## TEXT PASSAGE
***

For instance, in my opinion the most important word in the Korean language: 김치 kimchi (actually pronounced with more of a 'g' than a 'k'), is made of of the two syllables 김 gim, and 치 chi. The first syllable is read clockwise from the top left and the second is read from left to right.

But this also isn't why it's so beautiful. The reason that Hangul is such a beautiful language is because the consonants are based on the sound of the letter and the shape of your mouth when you say it (known as articulatory phonetics). As a good example. The 'n' sound is written as ㄴ, which is the shape of your tongue when saying the letter 'n'. In my opinion we could have written the Pioneer plaque in Hangul ;-)

How about if we have a sound similar to 'n' but with the tip of the tongue making more contact with the roof of the mouth. This is 'd' written as ㄷ where the new line at the top represents this contact. And if we aspirate this sound with a burst of air to make it 't', this is written as ㅌand has the shape of the tongue (the bottom line with the vertical), the stronger contact (the middle line) plus the aspiration (the top line). The 'r' (or sometimes 'l') is another variation of 'n' but this time it takes the form of a flap consonant. 'r' is represented therefore as ㄹ.

***

## EXCERPTED DATA
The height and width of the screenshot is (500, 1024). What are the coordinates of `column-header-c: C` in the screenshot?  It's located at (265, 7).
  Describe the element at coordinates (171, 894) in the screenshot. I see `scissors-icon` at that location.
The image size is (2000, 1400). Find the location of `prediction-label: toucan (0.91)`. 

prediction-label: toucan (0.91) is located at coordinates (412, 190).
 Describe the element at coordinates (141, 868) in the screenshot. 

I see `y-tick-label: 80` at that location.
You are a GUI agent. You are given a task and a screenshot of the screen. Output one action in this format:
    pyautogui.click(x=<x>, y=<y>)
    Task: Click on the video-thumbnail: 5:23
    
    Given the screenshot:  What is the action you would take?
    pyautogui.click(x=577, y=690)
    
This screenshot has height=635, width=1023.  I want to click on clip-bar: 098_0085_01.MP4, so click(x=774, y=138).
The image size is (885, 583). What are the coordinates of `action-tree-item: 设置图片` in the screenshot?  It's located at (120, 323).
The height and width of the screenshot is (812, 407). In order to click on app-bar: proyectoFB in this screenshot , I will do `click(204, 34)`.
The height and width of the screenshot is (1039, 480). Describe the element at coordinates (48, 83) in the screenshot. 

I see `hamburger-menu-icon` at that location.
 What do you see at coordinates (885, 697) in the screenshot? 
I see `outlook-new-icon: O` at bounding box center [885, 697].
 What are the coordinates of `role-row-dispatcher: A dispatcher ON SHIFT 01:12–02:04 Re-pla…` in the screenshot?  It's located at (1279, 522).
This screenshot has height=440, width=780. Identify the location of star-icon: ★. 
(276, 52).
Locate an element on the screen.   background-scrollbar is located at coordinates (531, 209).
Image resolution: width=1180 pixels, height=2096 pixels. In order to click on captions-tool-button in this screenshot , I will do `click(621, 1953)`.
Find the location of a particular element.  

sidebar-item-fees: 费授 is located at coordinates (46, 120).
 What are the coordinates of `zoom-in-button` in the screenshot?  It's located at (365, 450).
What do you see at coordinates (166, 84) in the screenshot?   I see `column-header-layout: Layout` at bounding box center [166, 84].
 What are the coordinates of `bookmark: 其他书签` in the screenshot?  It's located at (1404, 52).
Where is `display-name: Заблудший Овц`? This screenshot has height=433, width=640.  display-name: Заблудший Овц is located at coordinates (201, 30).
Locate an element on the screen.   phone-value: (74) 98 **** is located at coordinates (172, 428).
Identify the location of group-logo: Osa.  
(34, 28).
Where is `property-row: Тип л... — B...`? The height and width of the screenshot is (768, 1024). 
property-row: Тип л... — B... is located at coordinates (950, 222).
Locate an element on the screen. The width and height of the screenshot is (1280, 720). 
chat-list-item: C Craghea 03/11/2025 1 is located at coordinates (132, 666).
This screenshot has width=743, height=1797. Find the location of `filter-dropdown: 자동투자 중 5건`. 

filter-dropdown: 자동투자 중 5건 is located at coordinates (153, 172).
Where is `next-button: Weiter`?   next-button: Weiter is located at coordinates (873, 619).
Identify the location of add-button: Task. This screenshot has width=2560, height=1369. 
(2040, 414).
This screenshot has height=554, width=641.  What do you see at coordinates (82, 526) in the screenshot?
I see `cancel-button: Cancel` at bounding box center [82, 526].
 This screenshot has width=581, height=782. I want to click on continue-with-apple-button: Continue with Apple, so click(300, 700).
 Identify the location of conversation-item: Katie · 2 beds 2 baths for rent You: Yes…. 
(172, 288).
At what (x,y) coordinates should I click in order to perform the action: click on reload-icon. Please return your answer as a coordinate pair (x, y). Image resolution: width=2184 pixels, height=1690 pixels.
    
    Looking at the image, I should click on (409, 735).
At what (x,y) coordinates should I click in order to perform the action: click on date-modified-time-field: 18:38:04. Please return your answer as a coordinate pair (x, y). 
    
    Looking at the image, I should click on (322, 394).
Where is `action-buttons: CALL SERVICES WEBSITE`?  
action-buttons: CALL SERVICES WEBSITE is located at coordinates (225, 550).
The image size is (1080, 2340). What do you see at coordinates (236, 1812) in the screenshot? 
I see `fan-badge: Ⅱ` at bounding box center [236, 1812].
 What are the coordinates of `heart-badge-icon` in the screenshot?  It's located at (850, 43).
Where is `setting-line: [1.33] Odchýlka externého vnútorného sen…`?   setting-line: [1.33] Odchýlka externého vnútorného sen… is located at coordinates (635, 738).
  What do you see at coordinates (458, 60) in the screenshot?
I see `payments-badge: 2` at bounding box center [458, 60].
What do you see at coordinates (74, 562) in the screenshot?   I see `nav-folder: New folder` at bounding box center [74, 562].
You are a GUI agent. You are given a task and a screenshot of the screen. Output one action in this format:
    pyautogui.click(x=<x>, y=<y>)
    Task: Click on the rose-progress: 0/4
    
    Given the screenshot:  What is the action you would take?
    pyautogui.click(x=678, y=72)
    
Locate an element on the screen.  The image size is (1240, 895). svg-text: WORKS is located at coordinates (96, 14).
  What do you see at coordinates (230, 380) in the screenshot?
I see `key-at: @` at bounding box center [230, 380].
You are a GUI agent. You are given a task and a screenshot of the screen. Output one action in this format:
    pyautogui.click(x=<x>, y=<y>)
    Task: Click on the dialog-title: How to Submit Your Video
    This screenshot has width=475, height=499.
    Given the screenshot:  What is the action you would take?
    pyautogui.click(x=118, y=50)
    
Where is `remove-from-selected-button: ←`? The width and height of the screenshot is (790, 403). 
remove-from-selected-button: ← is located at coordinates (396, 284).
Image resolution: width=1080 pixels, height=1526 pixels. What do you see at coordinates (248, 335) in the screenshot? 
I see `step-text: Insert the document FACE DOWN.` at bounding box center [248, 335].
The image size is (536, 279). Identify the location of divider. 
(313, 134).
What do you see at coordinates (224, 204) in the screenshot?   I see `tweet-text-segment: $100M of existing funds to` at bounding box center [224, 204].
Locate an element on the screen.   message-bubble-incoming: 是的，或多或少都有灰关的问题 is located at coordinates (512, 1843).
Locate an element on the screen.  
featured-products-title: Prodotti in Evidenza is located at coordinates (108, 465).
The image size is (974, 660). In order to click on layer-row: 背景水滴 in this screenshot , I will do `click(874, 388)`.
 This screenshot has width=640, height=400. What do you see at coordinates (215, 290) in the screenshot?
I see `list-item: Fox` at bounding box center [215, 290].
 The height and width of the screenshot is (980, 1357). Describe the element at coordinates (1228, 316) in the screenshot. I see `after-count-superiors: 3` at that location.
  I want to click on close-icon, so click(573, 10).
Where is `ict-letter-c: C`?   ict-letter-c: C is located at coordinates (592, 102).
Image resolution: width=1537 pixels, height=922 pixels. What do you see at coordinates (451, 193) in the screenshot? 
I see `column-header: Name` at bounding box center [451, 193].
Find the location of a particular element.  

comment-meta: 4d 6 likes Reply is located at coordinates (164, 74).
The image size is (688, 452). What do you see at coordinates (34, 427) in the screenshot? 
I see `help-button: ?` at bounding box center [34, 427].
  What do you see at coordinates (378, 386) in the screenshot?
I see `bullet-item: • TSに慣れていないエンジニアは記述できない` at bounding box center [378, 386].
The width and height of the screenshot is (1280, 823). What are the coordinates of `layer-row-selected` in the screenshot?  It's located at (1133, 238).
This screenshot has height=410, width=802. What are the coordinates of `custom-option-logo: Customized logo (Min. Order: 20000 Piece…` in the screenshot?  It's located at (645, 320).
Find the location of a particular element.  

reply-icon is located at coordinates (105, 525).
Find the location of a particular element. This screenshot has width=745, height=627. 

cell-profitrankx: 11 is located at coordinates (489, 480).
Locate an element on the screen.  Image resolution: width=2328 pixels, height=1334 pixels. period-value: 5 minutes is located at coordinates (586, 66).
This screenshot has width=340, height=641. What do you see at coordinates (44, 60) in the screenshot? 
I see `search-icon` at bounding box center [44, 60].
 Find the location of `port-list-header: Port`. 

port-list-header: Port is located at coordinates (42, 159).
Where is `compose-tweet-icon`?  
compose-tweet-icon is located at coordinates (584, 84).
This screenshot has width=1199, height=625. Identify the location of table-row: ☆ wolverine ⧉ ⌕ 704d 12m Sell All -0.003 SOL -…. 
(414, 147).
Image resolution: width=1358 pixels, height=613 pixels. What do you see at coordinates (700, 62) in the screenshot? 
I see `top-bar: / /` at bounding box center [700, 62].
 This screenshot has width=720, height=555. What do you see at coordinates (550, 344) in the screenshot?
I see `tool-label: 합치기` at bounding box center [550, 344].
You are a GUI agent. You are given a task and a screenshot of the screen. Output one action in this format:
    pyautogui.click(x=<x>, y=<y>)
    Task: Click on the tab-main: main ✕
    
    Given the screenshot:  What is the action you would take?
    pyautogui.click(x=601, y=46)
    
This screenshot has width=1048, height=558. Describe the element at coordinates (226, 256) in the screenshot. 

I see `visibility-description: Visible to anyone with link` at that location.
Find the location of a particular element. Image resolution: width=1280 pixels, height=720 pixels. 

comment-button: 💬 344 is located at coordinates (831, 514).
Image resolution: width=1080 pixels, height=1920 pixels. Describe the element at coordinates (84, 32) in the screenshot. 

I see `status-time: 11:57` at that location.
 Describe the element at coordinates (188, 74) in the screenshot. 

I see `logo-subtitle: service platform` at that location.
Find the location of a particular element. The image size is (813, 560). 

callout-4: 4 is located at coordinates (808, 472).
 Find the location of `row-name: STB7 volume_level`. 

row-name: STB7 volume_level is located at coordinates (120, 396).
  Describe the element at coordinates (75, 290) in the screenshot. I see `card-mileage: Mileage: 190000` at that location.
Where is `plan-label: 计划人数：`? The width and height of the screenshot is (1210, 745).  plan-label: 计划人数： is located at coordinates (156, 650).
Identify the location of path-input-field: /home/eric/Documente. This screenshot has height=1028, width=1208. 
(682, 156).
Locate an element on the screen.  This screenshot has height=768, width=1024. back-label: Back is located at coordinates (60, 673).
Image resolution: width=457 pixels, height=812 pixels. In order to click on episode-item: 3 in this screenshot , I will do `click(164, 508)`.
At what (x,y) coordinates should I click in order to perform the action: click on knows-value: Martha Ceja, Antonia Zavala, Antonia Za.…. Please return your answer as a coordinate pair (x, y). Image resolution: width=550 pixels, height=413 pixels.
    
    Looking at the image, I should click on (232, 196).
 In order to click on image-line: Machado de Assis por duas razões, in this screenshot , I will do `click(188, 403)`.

***

## EXERCISE AIM
Extend the Hangul passage, picking up right after its last sentence. The items have no connection to the Hangul passage.

## OUTPUT FOR THIS EXERCISE
'g' and 'k' are ㄱ andㅋ which are the shape of the back of the tongue on saying these consonants, the second line in 'k' again marks an aspirated sound.

The consonant group 'm', 'b' and 'p' are written as ㅁ, ㅂ and ㅍ and are the basic shape of the mouth on forming these letters where the 'b' is explosive and the 'p' is aspirated.

, ㅈ, ㅊ, 's', 'j' and 'ch' is the least obvious set but given the first, the second and third follow as being the same forms with contact with the roof of the mouth and an additional aspirated sound for 'ch'.

The two glottal sounds 'ng' and 'h', ㅇ and ㅎ have the shape of the throat opening in glottal consonants. The 'ng' can also be a silent letter which is used at the beginning of a syllable when it starts with a vowel sound - no syllable in Korean can be written with a vowel to start. As far as I know this is to do with the aesthetics of the written form.


So, those are the basic consonants. I'd wager that if you've read this far you could probably recognise most of the Korean vowels without trying to remember them. Some of these letters can be doubled up to get glottalized sounds and a few combinations make up consonant clusters (ls, lt, bs etc.).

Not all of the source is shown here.